Pan-Germanism, Pan-Iberianism, Pan-Scandinavianism, some form of Yugoslavism, even a form of Briths Unionism that sees things in-terms of a concert of Anglo-Celtic peoples that bemoans the departure of Ireland, is based on something tangible and clear - shared governance and legal norms, shared culture and language, shared history etc. You can understand and sell that to the public, albeit with great care in some cases and it exists in a form be it the Nordic Council or even, if you want to be really broad about it, the Commonwealth. I have absolutely no clue what Political Europe is really supposed to be about except for "we'd rather not have another Franco-German war that mutates into a world war again" - and yet what's the chances that the average German would be allowed to even think about that in the 1950s with direct occupation by the Big Four. Japan didn't, it went utterly the other way without having to be contained by any other entity.
Did anyone in Europe except from a few eccentrics in the 1950s and 60s actually want what we have got? Does it feel organic to existing political trends? No. Nordic togetherness does, there actually was a fairly broad base of people in Germany and Austria that thought being in the same country made sense. Poland and Lithuania tagteaming if they wanted to, cool. Political Europe as it is currently governed from Brussels came from nowhere except the imaginations of some elite politicians and economists who were thinking in-terms economics and not in-terms of people - and that limits its appeal straightaway.
And to try to do that without a firm democratic basis where the Commission - who holds basically all of the power and can only be removed in its entirity when one Commissioner is found to be corrupt or otherwise criminal, which the Parliament will NEVER do. The notion of an unelected Eurocrat being able to send men and women into a war their homelands have no ability to opt out off and no ability to influence without having to answer to Parliament is terrified and very plausible given the direction of travel. There lies the root of at least some of Hungary's very particular objections. Unelected Eurocrats already seem to want to stop Europe farming for some weird reason.

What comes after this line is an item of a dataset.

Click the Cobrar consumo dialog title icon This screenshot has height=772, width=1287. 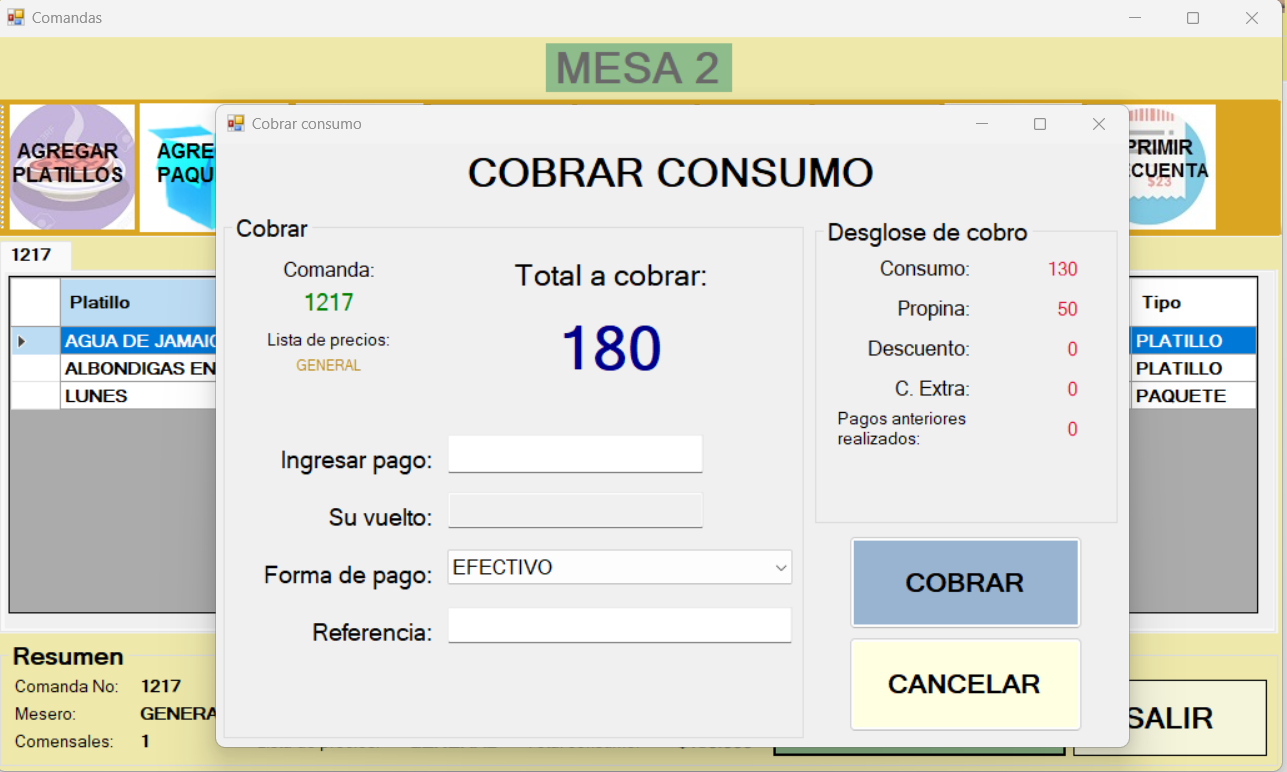(236, 124)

I am all in-favour of multi-national unions, I'm British, I am born and bred in one, when they are based on something substantial, real and authentic to the cultures that live within it and developed from organic political trends that were already in the offing and not imposed from above, and when the constitutional arrangements are such that we can get rid of those making the decisions when we think we must and where we see our constituency MP semi-regularly. We don't have that in Political Europe, you shouldn't need to get a member state to threaten to jail their people for using their ancient weights and measures handed down from time immorial, if you do, you have have abandoned legitimacy. You shouldn't need to soft-sell the ultimate goal of a federalised Europe as 'only' a trade bloc when that is clearly not what it is at all, either in-order to get states to join under what in the British case was basically false presences - if you do, you have abandoned legitimacy. Threatening to withhold COVID vaccine because some country or other didn't do things exactly the way the Commission wanted it done, does not exactly shower the Commission with glory - it knowingly chose to abandon legitimacy at that moment because it preferred compliance to respect and the consent of its members, no matter who. These tendencies are why I was utterly unsurprised by Brexit - the difference is that I never believed for a moment the British political class was capable of executing properly or wanted to.